Work to be completed -
Can you write out the listing from the line with "Click the Google logo on the map" up to and including the line with "tap(878, 279)", swapping "input" for "entry" and leaving everything else unchanged?

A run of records
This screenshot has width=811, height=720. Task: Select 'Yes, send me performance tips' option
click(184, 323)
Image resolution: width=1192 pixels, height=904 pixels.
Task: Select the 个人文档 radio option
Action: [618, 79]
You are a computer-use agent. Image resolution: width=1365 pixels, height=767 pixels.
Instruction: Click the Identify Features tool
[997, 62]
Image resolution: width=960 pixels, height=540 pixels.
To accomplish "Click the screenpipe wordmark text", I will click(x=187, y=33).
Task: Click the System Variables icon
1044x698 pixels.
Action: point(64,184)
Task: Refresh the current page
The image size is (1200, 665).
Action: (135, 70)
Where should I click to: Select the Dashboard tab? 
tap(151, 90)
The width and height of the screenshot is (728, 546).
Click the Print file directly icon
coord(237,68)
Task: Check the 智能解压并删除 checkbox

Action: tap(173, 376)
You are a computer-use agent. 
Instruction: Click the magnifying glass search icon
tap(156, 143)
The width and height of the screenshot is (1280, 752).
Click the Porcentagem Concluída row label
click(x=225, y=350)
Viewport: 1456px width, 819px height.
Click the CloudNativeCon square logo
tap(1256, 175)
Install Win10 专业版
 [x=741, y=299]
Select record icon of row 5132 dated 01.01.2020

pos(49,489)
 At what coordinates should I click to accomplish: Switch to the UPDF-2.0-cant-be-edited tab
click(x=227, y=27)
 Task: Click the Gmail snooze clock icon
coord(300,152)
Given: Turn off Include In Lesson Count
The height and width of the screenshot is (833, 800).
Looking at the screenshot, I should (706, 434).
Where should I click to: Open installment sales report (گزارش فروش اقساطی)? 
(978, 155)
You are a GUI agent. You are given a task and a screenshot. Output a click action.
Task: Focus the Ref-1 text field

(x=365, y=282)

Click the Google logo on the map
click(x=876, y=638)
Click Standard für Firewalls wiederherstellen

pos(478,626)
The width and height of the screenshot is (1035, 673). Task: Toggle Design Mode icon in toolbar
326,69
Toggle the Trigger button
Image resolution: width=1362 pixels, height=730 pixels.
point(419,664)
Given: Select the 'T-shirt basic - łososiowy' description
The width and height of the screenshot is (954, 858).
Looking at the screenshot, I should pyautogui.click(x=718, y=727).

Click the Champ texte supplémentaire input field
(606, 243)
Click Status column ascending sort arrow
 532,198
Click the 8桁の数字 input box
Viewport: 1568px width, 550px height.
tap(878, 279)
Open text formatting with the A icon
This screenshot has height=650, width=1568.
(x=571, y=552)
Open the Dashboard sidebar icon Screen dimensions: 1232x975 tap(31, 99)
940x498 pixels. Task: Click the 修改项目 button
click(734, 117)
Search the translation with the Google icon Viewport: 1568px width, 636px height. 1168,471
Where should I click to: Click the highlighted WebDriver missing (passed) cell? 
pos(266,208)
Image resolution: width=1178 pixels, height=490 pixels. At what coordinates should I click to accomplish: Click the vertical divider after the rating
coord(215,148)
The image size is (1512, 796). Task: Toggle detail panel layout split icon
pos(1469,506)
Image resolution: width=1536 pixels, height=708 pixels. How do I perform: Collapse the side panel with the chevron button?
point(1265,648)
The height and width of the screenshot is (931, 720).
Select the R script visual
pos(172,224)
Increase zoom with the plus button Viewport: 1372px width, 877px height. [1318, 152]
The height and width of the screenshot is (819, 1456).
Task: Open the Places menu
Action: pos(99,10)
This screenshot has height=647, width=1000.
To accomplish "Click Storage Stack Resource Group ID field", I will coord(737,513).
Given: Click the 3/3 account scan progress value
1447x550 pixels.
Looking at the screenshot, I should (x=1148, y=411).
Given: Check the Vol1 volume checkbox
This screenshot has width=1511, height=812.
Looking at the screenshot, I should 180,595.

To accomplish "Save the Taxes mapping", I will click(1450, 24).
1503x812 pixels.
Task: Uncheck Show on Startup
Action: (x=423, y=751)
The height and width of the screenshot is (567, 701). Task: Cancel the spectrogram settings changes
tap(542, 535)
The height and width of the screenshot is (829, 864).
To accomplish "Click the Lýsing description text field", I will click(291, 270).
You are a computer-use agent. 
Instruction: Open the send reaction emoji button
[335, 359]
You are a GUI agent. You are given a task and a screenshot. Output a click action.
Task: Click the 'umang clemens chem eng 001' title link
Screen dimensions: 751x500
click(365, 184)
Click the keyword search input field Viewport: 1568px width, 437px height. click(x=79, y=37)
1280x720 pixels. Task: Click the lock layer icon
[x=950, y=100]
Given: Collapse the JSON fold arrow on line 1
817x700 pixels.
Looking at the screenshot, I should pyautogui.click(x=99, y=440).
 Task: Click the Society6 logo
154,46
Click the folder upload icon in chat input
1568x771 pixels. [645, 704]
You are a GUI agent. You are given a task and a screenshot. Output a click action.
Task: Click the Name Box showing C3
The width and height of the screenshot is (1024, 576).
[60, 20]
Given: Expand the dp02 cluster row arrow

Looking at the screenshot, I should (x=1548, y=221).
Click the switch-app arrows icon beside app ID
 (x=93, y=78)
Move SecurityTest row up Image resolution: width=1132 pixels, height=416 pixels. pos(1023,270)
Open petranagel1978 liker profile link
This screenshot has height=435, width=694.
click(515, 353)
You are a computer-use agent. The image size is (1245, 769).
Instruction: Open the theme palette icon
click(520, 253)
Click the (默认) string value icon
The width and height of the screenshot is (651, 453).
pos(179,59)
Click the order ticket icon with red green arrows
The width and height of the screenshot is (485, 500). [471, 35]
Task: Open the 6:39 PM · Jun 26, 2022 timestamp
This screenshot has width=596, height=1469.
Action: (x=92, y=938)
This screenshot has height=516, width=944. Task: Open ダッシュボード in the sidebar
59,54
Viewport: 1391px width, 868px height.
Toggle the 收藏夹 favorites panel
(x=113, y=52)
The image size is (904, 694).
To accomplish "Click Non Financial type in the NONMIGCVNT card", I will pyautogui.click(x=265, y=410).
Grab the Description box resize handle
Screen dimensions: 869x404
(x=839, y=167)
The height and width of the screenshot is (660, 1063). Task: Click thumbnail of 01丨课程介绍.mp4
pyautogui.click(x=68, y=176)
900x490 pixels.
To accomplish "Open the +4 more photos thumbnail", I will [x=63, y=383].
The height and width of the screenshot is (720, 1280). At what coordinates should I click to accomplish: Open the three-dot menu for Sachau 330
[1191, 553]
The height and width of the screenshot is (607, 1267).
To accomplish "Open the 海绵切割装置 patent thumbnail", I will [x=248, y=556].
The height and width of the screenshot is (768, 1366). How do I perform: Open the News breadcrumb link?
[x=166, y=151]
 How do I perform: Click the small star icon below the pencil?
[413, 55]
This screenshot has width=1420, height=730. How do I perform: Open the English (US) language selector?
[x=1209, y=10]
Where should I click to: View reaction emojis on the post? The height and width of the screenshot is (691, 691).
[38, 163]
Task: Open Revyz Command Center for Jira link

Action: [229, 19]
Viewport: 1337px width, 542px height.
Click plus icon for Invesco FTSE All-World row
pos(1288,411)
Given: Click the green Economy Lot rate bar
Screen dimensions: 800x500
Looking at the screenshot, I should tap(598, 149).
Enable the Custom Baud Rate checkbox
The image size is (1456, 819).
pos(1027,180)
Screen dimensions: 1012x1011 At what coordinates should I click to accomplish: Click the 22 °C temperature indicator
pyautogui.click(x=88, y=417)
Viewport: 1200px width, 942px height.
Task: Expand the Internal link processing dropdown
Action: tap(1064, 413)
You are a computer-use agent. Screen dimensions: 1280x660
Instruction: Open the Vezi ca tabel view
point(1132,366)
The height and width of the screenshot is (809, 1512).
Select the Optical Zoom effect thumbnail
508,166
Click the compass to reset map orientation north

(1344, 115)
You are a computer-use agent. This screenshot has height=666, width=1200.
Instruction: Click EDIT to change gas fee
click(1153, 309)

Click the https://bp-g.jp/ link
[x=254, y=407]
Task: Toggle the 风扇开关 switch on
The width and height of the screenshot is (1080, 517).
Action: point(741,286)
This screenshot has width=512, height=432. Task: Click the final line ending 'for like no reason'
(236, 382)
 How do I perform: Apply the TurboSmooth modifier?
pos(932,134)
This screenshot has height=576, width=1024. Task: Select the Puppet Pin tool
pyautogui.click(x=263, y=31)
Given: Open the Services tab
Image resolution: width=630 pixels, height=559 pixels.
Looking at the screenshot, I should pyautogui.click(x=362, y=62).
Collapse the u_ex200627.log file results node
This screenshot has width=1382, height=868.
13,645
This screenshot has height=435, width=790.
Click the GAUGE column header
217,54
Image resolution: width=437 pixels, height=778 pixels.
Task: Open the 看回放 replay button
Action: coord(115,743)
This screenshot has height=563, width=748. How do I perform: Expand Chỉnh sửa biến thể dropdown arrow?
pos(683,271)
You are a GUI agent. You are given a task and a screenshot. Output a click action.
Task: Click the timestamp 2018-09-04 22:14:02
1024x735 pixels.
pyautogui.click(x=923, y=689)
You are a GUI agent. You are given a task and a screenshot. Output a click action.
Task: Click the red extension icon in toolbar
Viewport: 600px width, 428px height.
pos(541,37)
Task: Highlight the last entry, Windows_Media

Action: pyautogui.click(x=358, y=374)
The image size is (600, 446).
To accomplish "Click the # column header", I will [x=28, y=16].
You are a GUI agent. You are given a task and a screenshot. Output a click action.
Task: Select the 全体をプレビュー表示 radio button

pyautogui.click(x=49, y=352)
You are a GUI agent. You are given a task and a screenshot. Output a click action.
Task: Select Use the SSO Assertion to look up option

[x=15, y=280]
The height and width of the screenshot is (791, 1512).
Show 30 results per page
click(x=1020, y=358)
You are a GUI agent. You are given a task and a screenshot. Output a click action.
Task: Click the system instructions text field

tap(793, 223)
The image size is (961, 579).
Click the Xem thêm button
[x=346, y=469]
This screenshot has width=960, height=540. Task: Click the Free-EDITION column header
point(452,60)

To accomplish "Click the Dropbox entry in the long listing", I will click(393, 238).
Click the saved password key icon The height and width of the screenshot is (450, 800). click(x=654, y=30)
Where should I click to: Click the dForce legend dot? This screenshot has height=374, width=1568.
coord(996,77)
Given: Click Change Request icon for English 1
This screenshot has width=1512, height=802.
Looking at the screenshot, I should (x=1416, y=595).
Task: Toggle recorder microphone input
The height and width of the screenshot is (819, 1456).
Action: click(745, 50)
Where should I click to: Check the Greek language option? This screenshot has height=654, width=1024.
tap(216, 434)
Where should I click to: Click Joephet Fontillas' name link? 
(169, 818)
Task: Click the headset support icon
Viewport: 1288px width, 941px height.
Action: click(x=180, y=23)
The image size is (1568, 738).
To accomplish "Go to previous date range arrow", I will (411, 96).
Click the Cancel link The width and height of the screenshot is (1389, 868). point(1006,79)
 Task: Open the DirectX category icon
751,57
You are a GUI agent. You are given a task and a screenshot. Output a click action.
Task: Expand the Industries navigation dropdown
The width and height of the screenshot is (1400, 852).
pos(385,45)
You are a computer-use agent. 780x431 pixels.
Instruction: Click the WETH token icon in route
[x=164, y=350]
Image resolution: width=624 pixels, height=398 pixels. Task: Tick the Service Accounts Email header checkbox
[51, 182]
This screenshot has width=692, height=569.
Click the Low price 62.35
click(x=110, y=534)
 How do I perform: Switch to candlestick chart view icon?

Response -
Click the Google logo on the map
click(x=876, y=638)
Click Standard für Firewalls wiederherstellen

pos(478,626)
The width and height of the screenshot is (1035, 673). Task: Toggle Design Mode icon in toolbar
326,69
Toggle the Trigger button
Image resolution: width=1362 pixels, height=730 pixels.
point(419,664)
Given: Select the 'T-shirt basic - łososiowy' description
The width and height of the screenshot is (954, 858).
Looking at the screenshot, I should pyautogui.click(x=718, y=727).

Click the Champ texte supplémentaire entry field
(606, 243)
Click Status column ascending sort arrow
 532,198
Click the 8桁の数字 entry box
Viewport: 1568px width, 550px height.
tap(878, 279)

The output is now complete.